## Problem requirements
Reproduce the lines of the listing from the one holding "Task: Select the Month date range tab" through the end of the listing, inclusive, swapping "toggle button" for "switch" and leaving everything else unchanged. Omit the pictures from your answer.

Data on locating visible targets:
--------------------------------------------------

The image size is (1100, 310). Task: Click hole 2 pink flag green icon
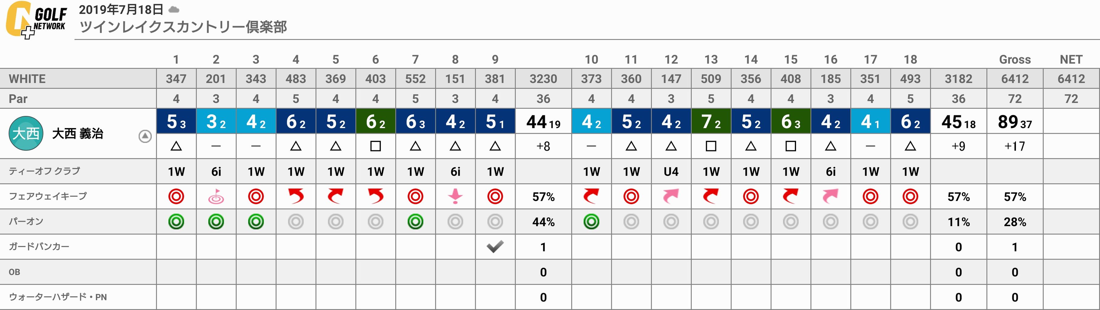click(x=216, y=196)
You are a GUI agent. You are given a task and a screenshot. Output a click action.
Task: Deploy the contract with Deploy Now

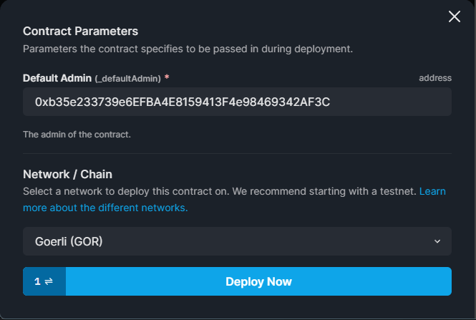coord(258,281)
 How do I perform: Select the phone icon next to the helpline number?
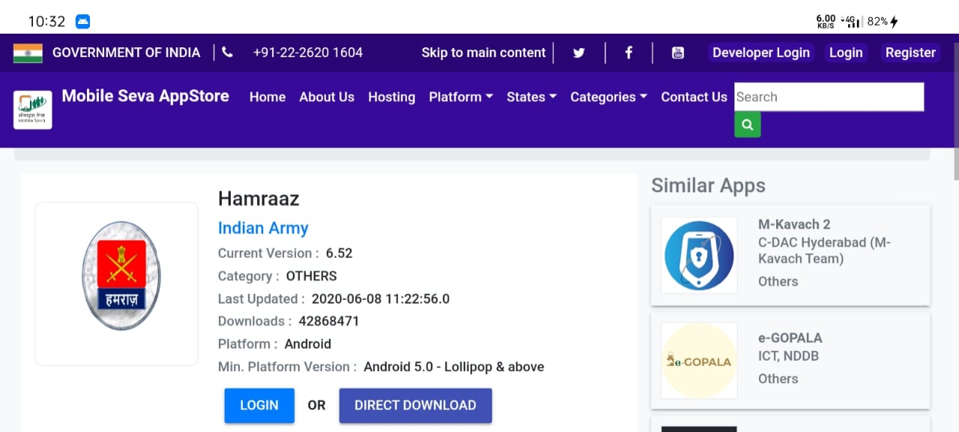coord(227,53)
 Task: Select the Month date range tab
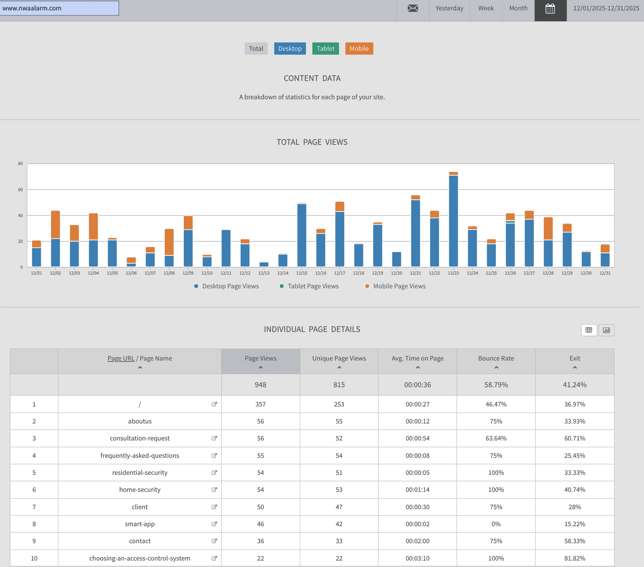pyautogui.click(x=518, y=8)
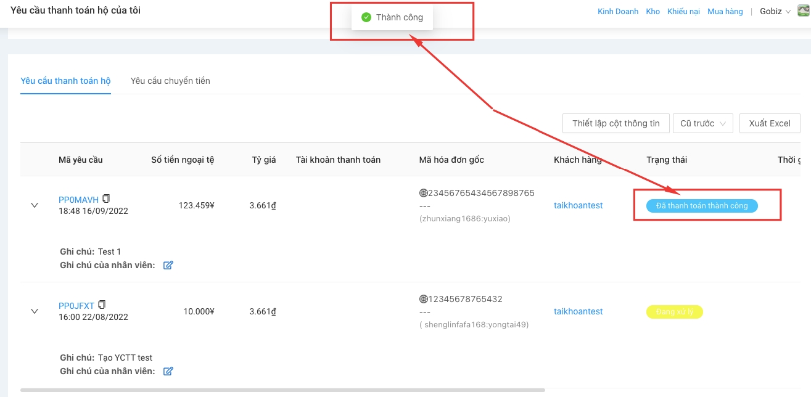Open the Kinh Doanh menu
811x397 pixels.
618,12
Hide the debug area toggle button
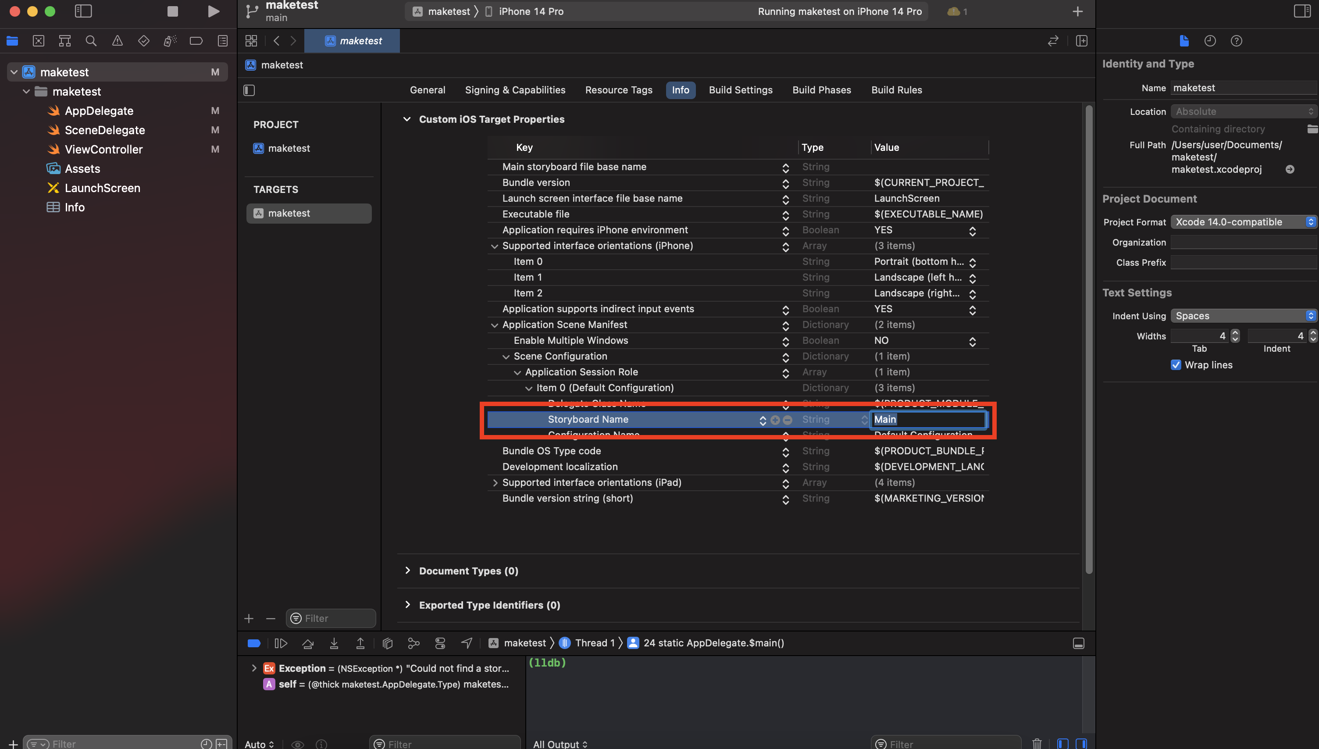 (x=1078, y=643)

--------------------------------------------------

## Worked answer
 Task: Select the Month date range tab
pyautogui.click(x=518, y=8)
Open the Kinh Doanh menu
811x397 pixels.
618,12
Hide the debug area switch
 (x=1078, y=643)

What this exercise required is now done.